Extracted entries -
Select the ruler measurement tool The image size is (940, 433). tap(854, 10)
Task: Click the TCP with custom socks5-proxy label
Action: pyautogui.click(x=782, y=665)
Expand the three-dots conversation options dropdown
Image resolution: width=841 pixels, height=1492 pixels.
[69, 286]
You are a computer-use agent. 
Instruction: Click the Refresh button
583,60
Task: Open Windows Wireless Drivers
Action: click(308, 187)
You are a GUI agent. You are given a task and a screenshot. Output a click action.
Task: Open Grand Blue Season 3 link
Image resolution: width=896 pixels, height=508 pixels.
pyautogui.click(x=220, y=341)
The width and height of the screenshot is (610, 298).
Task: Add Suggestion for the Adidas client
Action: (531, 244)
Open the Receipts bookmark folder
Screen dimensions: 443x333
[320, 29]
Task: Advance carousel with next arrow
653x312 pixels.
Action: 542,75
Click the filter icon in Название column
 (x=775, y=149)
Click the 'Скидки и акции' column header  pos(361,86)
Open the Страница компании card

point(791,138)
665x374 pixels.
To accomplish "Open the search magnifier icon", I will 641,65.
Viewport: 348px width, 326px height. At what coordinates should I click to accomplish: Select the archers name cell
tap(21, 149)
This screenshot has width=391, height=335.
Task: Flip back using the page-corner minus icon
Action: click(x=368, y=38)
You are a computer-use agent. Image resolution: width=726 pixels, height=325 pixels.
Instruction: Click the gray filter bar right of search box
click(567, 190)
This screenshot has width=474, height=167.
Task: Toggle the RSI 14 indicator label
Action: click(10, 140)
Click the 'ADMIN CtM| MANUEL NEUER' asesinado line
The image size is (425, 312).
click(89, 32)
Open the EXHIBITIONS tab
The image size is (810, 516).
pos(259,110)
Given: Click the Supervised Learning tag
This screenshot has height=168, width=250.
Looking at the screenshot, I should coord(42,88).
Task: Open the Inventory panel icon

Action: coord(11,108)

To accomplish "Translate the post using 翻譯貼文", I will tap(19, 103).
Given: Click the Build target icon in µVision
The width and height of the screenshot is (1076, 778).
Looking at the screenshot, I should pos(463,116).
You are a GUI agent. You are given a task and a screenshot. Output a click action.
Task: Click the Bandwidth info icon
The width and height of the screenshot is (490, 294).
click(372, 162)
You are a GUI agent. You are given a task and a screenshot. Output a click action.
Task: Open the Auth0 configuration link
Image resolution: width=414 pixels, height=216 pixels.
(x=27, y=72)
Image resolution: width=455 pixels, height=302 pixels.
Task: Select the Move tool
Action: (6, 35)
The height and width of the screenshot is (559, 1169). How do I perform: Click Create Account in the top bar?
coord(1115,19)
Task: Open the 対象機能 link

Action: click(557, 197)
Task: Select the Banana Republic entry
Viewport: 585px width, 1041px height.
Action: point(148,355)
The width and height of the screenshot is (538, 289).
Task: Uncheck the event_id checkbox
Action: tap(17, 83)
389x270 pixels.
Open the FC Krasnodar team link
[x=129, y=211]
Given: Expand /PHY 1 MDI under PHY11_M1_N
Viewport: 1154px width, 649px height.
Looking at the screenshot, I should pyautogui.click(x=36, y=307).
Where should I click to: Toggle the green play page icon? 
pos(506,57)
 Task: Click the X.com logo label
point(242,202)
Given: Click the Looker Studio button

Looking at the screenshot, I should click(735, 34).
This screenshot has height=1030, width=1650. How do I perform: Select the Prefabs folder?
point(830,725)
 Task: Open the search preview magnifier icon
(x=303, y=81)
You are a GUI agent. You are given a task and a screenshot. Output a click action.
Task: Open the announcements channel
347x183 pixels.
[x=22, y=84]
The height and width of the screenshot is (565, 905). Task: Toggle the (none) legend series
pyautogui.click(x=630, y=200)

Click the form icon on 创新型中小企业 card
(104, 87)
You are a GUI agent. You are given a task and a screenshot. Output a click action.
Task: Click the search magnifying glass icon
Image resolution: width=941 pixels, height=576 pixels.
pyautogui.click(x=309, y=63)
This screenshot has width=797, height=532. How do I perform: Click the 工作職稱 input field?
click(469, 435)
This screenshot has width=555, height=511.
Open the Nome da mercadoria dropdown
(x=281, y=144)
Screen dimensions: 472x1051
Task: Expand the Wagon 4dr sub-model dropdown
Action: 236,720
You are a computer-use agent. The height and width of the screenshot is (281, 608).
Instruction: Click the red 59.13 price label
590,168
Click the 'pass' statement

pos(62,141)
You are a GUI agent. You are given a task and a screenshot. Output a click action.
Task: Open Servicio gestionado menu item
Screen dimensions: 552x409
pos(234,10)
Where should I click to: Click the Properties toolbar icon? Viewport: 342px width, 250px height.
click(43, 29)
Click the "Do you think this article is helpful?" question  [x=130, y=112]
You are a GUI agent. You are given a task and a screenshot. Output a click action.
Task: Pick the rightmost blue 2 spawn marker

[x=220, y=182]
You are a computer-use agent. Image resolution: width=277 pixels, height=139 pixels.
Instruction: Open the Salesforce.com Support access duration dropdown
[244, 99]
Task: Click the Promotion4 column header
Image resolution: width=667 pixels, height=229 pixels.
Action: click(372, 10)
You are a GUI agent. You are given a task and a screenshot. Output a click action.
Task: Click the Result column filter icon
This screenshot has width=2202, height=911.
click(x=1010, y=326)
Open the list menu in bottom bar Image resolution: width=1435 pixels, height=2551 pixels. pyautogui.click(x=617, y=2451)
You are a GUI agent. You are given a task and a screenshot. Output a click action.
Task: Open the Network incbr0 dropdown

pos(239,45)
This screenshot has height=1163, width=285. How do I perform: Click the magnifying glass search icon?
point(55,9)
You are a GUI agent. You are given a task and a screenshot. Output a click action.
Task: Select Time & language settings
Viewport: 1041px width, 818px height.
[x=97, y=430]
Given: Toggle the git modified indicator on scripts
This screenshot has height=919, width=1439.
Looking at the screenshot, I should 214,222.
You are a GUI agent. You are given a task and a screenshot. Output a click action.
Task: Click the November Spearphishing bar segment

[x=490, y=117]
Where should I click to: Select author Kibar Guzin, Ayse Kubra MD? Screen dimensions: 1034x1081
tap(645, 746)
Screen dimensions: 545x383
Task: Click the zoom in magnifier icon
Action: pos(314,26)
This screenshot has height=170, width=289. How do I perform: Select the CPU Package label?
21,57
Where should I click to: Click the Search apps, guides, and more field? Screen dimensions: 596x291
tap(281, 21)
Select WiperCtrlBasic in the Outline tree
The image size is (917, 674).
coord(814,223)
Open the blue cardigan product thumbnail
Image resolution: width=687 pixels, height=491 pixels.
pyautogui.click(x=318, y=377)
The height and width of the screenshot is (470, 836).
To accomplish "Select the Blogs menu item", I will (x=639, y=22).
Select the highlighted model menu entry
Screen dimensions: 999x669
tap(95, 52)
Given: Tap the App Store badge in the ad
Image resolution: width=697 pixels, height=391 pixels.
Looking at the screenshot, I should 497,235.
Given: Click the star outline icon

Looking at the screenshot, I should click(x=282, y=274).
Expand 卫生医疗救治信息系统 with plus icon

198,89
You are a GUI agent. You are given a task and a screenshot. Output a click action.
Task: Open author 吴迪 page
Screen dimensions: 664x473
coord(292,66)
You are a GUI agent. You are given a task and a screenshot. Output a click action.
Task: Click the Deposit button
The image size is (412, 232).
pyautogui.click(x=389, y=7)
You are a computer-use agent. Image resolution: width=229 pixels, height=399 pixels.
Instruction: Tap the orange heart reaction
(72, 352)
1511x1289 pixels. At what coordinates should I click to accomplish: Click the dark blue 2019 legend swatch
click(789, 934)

Assignment -
Please restate word for word only the lines from the one with "Image resolution: width=687" through the final line of the listing above, both of them included.

Result for this task -
Image resolution: width=687 pixels, height=491 pixels.
pyautogui.click(x=318, y=377)
The height and width of the screenshot is (470, 836).
To accomplish "Select the Blogs menu item", I will (x=639, y=22).
Select the highlighted model menu entry
Screen dimensions: 999x669
tap(95, 52)
Given: Tap the App Store badge in the ad
Image resolution: width=697 pixels, height=391 pixels.
Looking at the screenshot, I should 497,235.
Given: Click the star outline icon

Looking at the screenshot, I should click(x=282, y=274).
Expand 卫生医疗救治信息系统 with plus icon

198,89
You are a GUI agent. You are given a task and a screenshot. Output a click action.
Task: Open author 吴迪 page
Screen dimensions: 664x473
coord(292,66)
You are a GUI agent. You are given a task and a screenshot. Output a click action.
Task: Click the Deposit button
The image size is (412, 232).
pyautogui.click(x=389, y=7)
You are a computer-use agent. Image resolution: width=229 pixels, height=399 pixels.
Instruction: Tap the orange heart reaction
(72, 352)
1511x1289 pixels. At what coordinates should I click to accomplish: Click the dark blue 2019 legend swatch
click(789, 934)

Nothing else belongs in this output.